What to do
The entries that follow include a run beginning at the line with "hello@myuniver.org (41, 2407)" and ending at the line with "Age Verification 18+ (265, 2252)"; restate that run word for word and leave the rest out.

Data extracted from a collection

= = =

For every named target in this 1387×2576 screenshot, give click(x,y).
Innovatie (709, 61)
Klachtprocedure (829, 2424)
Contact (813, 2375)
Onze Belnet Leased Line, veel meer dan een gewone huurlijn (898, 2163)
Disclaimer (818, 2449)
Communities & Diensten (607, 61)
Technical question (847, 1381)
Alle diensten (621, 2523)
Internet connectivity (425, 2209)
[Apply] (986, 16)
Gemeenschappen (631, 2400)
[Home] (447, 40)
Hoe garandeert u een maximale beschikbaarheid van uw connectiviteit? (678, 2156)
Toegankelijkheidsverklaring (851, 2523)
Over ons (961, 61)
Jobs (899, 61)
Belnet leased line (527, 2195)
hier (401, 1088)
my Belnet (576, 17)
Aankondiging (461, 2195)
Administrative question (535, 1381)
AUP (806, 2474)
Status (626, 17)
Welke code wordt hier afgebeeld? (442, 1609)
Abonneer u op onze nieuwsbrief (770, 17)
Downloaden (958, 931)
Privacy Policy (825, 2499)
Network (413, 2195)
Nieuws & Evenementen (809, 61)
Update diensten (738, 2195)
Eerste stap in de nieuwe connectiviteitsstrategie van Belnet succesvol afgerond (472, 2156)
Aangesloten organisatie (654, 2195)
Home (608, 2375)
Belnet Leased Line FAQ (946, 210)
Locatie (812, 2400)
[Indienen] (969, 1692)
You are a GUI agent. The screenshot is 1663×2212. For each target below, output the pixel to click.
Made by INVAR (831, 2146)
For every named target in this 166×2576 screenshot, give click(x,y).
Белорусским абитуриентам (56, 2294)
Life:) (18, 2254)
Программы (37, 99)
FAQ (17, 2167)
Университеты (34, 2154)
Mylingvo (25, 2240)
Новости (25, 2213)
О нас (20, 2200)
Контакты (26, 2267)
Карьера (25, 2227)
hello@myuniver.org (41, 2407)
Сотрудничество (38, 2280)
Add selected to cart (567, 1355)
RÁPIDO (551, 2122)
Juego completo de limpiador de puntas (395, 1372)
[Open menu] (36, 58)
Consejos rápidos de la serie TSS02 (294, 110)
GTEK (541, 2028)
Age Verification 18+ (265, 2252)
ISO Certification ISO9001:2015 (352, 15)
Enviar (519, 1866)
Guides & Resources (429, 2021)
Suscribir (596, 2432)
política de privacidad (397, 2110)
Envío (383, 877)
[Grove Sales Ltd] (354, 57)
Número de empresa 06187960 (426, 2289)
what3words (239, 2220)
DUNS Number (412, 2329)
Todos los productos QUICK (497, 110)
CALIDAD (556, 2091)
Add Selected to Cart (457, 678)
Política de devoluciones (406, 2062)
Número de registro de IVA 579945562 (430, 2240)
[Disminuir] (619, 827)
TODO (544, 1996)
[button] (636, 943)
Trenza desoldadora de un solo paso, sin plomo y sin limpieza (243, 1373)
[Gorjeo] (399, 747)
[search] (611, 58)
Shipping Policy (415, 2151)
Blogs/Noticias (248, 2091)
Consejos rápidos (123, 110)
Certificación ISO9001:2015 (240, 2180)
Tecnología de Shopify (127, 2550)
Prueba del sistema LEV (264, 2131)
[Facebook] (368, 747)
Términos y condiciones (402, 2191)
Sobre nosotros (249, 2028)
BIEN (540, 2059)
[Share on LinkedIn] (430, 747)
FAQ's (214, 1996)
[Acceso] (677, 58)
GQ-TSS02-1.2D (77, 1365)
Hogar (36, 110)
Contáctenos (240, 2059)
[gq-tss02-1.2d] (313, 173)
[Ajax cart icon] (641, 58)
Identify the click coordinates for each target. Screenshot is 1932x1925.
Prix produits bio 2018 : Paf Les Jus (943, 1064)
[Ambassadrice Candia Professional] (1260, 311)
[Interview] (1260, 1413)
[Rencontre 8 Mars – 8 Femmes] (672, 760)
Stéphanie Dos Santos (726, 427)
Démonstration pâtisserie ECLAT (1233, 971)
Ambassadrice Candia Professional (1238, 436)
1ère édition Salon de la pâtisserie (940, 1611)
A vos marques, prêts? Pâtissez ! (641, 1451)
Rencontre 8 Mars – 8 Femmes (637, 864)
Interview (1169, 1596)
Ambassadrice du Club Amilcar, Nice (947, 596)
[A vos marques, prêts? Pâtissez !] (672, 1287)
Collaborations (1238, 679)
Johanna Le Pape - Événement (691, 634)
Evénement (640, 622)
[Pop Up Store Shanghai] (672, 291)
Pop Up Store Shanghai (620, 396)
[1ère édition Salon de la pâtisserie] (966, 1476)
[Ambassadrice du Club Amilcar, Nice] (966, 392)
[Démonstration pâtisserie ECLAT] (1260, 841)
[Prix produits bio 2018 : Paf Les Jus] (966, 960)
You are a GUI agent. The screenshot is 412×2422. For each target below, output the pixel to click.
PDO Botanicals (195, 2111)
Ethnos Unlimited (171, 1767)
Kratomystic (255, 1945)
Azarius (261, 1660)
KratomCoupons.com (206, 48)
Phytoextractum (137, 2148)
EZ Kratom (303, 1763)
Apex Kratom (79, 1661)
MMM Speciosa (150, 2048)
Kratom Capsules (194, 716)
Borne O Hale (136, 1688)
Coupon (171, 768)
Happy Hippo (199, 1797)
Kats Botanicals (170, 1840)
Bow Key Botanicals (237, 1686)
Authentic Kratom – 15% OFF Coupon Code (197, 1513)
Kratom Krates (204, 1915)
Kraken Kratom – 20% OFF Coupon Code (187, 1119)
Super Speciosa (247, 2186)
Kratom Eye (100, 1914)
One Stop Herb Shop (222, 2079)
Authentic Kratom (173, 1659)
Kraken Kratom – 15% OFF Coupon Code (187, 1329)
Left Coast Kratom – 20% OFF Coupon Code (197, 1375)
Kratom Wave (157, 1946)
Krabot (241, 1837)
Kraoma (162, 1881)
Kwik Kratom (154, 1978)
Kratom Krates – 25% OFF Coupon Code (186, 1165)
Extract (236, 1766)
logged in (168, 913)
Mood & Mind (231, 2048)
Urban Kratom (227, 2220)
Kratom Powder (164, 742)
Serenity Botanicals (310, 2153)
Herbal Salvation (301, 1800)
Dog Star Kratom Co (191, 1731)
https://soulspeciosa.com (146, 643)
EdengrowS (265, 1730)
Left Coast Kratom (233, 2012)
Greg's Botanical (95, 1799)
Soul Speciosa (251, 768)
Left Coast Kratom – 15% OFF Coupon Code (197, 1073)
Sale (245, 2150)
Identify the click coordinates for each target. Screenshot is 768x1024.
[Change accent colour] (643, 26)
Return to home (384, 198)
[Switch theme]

= = =

Answer for this exercise
hello@myuniver.org (41, 2407)
Сотрудничество (38, 2280)
Add selected to cart (567, 1355)
RÁPIDO (551, 2122)
Juego completo de limpiador de puntas (395, 1372)
[Open menu] (36, 58)
Consejos rápidos de la serie TSS02 (294, 110)
GTEK (541, 2028)
Age Verification 18+ (265, 2252)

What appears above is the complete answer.